### TASK TO CARRY OUT
Exactly those lines that run from the one containing "[Share on Facebook] (967, 902)" through the last line of the entries below should be printed, and no others.

[RECORDS FOR THE TASK — start]

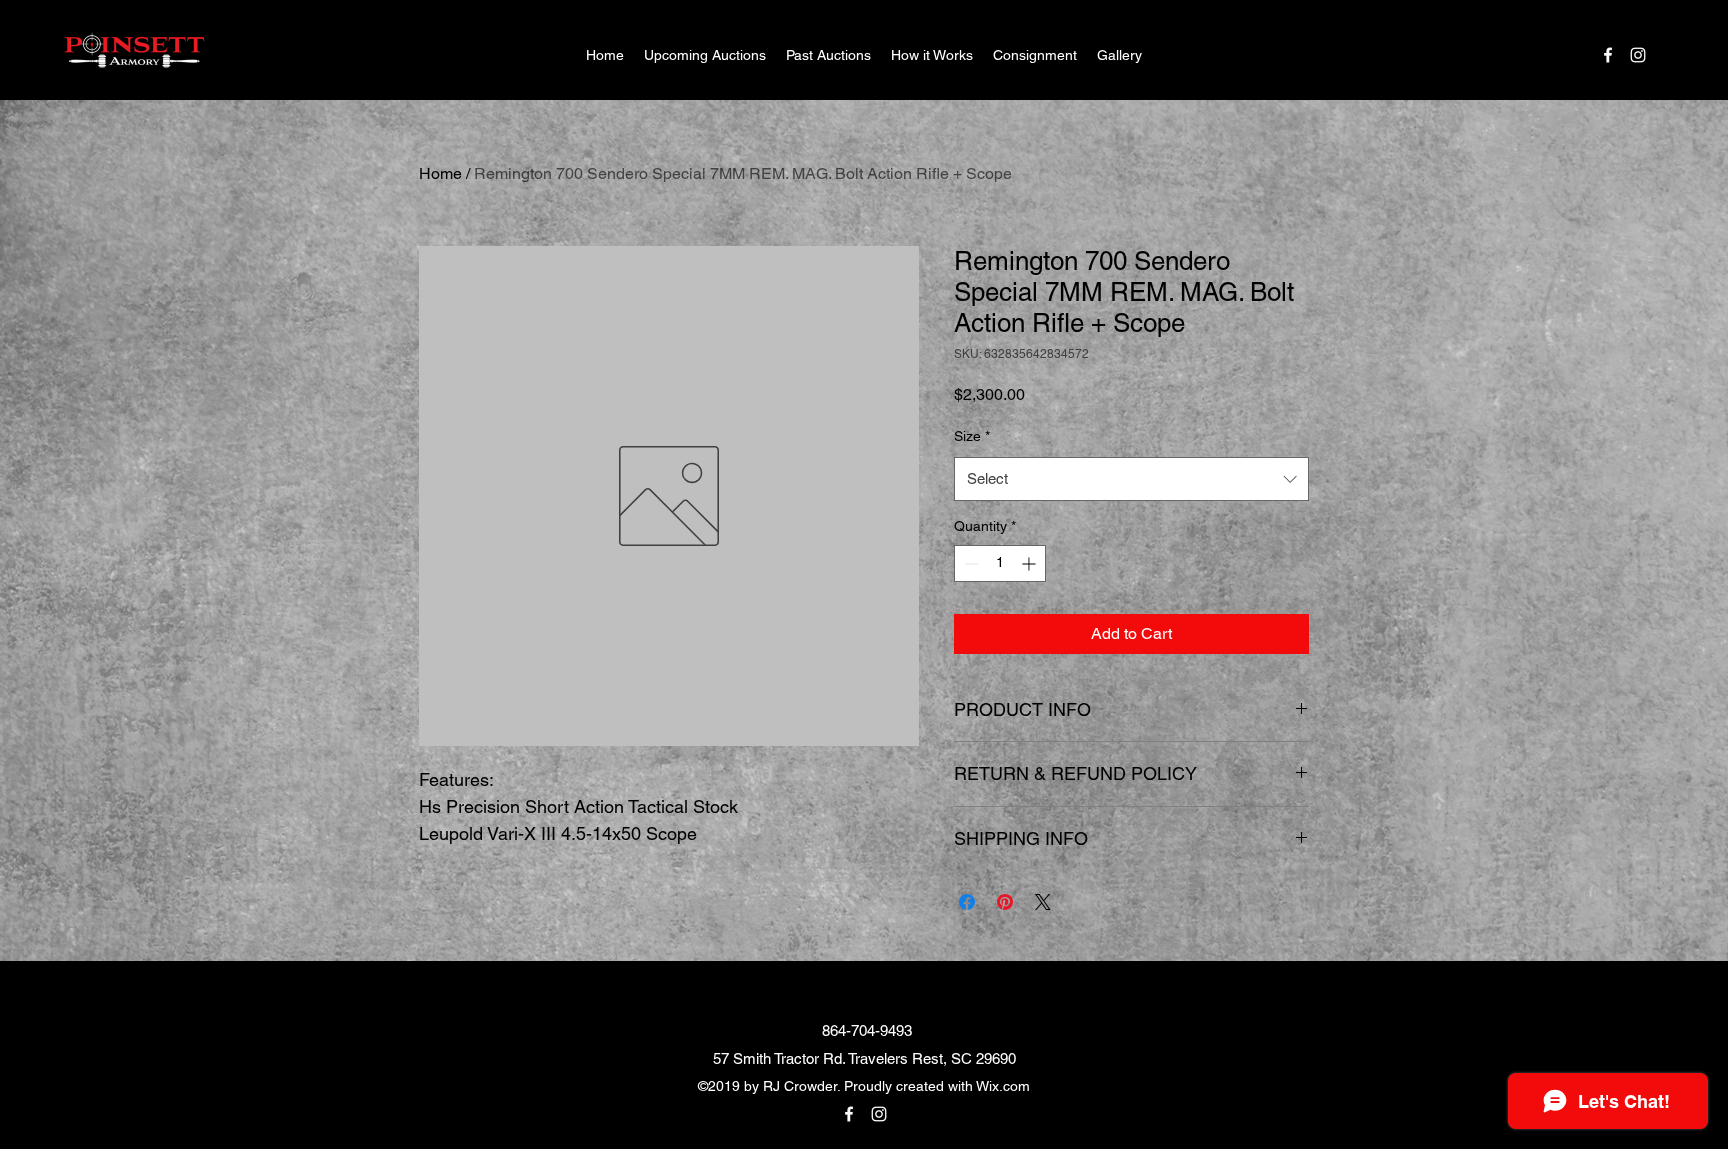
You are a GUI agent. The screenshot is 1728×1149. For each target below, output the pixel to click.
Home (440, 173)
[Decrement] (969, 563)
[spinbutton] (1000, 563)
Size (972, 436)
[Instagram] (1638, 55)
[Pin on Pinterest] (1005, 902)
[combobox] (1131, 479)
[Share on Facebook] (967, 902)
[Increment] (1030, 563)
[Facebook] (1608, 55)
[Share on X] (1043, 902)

[RECORDS FOR THE TASK — finish]

### OUTPUT FOR THIS TASK
[Share on Facebook] (967, 902)
[Increment] (1030, 563)
[Facebook] (1608, 55)
[Share on X] (1043, 902)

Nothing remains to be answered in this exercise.